Robert M. Talmar – Der vergessene Turm (Gilwenzeit 1)

Gilwenzeit:

Band 1: „Der vergessene Turm“
Band 2: „Der verlorene Brief“

Finn Fokklin steht vor einem Paar Stiefel, die er als zu groß für sich empfindet: sein Vater hat die familieneigene Tintnerei zu einem Unternehmen mit geradezu legendärem Ruf aufgebaut und ist der festen Überzeugung, dass er all das einmal seinem Sohn hinterlassen wird. Finn bringt es nicht übers Herz, seinem Vater zu gestehen, dass es ihm vor dieser Aussicht regelrecht graust.

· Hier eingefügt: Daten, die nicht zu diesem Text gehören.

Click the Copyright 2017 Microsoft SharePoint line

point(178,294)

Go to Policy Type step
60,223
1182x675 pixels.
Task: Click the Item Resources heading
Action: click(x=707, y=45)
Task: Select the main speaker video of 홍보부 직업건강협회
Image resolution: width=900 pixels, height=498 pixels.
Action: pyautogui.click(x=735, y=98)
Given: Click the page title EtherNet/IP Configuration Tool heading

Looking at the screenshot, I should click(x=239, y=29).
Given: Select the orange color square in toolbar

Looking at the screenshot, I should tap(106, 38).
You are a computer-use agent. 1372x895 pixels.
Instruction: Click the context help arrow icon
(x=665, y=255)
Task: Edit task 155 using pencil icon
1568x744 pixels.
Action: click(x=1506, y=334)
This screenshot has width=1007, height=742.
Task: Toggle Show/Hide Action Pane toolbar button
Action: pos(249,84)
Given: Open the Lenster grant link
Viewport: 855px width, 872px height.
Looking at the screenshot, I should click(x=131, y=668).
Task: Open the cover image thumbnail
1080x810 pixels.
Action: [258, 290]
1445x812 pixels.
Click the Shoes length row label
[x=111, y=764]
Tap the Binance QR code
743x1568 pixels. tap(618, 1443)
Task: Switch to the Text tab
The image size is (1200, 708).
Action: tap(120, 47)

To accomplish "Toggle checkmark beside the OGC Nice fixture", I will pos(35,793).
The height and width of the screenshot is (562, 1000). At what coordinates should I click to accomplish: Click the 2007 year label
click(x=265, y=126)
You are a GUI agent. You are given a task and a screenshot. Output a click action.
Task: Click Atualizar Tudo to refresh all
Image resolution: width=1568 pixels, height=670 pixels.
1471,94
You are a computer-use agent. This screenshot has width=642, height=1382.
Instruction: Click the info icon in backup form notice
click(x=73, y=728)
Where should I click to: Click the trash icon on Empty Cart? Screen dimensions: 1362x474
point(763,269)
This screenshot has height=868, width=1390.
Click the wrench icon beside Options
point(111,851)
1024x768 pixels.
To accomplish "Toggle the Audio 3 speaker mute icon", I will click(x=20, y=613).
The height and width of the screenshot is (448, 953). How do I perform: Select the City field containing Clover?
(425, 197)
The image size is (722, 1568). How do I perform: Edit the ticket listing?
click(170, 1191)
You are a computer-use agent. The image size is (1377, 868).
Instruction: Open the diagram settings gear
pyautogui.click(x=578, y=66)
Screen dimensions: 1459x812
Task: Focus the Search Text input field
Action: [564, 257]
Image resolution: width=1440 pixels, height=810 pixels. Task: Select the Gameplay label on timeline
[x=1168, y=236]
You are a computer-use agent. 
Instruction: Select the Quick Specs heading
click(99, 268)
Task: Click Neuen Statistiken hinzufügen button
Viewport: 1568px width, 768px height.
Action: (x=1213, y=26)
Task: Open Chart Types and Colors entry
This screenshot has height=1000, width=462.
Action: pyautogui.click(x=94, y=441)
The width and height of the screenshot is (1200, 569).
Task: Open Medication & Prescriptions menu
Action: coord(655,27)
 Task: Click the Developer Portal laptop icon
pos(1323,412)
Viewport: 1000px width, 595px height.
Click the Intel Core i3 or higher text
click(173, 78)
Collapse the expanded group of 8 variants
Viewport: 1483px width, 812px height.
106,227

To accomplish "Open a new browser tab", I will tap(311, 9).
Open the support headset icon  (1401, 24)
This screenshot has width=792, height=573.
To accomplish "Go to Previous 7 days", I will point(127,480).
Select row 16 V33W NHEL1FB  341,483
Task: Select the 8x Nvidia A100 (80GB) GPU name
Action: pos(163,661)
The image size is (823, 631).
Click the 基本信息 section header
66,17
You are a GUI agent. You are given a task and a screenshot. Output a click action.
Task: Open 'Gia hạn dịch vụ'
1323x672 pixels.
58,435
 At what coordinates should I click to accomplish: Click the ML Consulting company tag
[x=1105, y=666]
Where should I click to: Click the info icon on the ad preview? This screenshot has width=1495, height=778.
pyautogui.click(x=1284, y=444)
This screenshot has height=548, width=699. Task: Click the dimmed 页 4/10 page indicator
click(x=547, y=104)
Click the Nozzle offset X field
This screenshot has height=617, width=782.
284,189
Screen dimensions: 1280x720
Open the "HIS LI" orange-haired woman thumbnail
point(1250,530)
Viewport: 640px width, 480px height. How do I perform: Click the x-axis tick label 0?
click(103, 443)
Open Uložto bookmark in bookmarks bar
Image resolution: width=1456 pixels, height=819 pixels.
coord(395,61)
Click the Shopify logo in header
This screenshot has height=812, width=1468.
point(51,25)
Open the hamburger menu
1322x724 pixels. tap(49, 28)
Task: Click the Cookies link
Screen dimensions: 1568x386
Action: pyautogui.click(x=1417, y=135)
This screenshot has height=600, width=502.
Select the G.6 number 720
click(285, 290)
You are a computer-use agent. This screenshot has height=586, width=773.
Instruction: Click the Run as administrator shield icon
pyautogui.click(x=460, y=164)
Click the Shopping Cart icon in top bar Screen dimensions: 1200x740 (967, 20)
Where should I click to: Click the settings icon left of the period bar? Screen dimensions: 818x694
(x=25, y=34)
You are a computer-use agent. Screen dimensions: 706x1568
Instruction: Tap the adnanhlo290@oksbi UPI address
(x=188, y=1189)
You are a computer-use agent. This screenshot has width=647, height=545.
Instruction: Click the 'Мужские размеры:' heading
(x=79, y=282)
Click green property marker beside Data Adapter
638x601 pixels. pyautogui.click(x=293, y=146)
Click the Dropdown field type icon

Doch dann muß Finn eine Wagenladung Waren an den alten Banavred Borker ausliefern, und das wird sein Leben von Grund auf verändern. Allerdings nicht unbedingt so, wie er sich das gewünscht hätte …

Finn ist ein netter Junge. Er ist mutig, vernünftig, intelligent, geistesgegenwärtig und hat das Herz auf dem rechten Fleck. Mädchen gegenüber ist er eher schüchtern, wenn es aber wichtig ist, ist er durchaus in der Lage, seine Sicht der Dinge deutlich auf den Punkt zu bringen.

Sein Freund Mellow ist fröhlicher und selbstbewußter als der bescheidene, etwas ernste Finn, steht ihm aber in Punkto Mut und Intelligenz in nichts nach. Außerdem ist er ein absoluter Optimist, der selbst in der brenzligsten Situation nicht den Kopf verliert und für alle Möglichkeiten, selbst die absonderlichsten, stets offen ist.

Circendil, der Mönch aus dem Tiefland, wirkt dagegen fast ein wenig blass. Zwar scheint er ein recht anständiger Kerl zu sein, ob zum Beispiel sein Widerwillen gegen das Töten durch die Regel seines Ordens motiviert oder ein persönlicher Charakterzug von ihm ist, wird jedoch nicht so ganz klar. Auch sonst zeigen sich Charaktereigenschaften eher rudimentär, in gelegentlichen Anflügen von Humor und einer gewissen Zielstrebigkeit.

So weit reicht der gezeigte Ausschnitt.